Pipeline modules
The pipeline consists of different modules that are ran sequentially. Each module produces some intermediate output, enabling modules to be skipped if they have been executed before. Later steps can thus be repeated with different settings without having to repeat the full pipeline.
By default, most modules will check and skip their execution if the output they would generate is already present. For example output from grid extraction is stored in a folder grid_summary
at the same level as the directories for separate stars, and will only be needed once per (group of) theoretical grid(s). All other output will be stored in the folders for the different modelled stars (see ‘Setting up the directory’ in walkthrough).
Additionally, when considering nested subgrids, the steps concerning pattern construction need only be performed once for the full non-nested grid without repeating for each nested subgrid.

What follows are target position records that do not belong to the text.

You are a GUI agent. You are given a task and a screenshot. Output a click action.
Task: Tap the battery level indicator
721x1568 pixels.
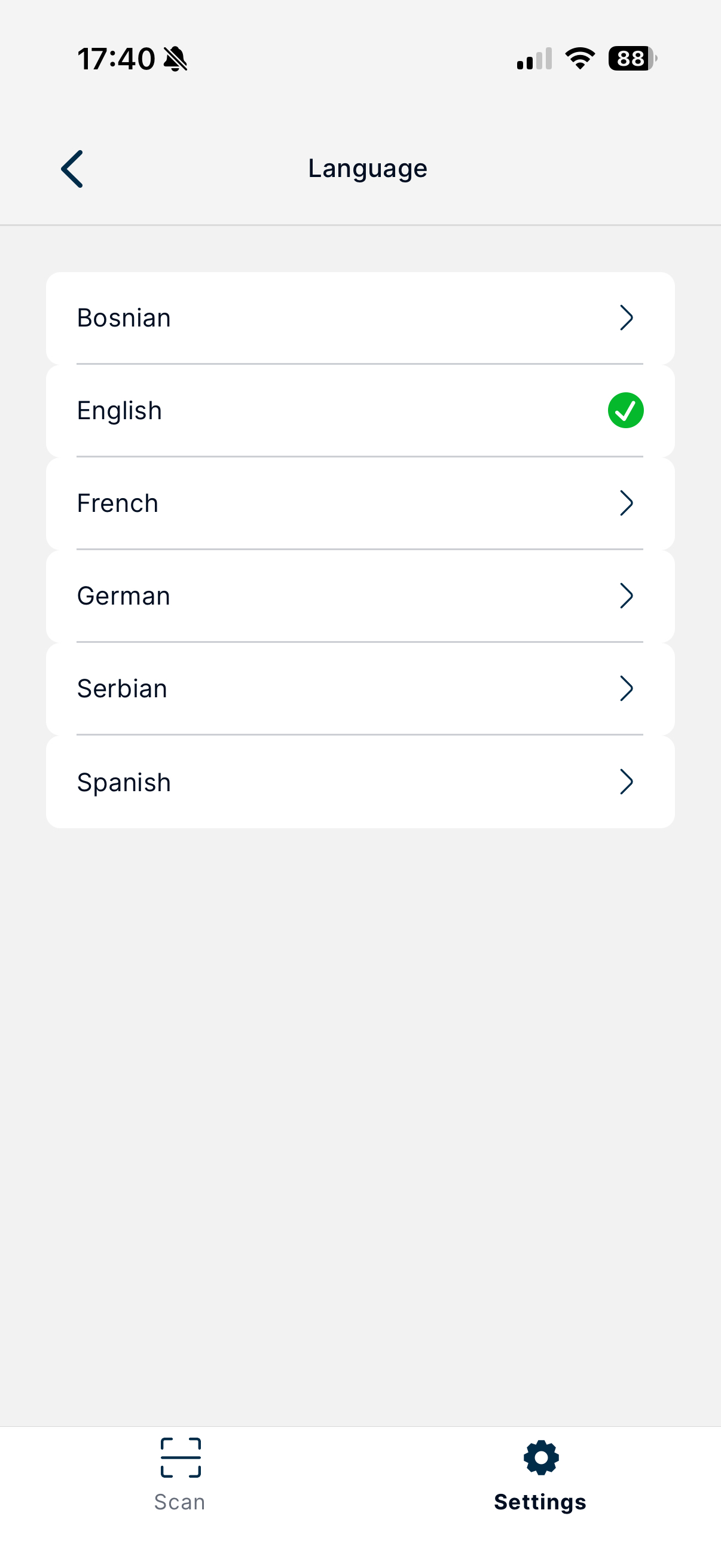632,59
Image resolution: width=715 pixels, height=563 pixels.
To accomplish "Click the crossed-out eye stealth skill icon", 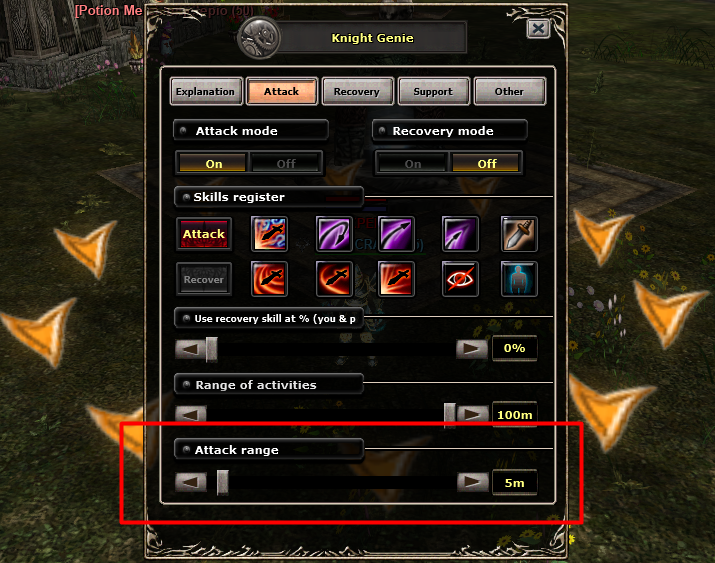I will click(x=460, y=279).
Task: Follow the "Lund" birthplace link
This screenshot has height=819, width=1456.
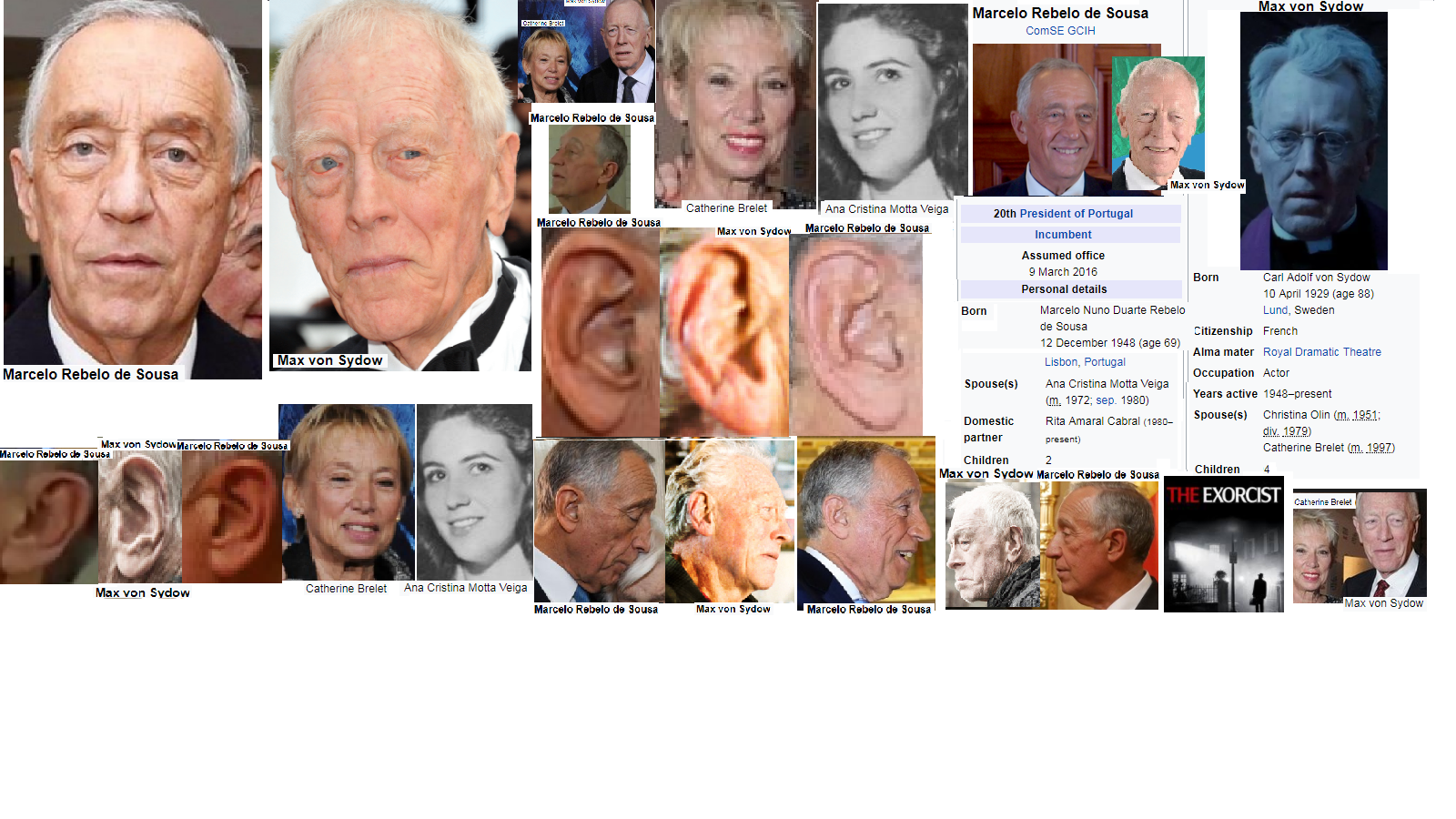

A lot of the intermediate output is stored in hdf5 files, these can be easily read using the pandas.read_hdf()
functionality of the pandas python package.
An empty template script for the pipeline is given by foam/pipeline/pipeline.py, and examples with some settings filled in can be found in the example setup. The different modules of the pipeline are listed below along with a short explanation of their functionality, and the output they produce. The naming scheme for the output is explained below.
Naming scheme clarification (click to expand)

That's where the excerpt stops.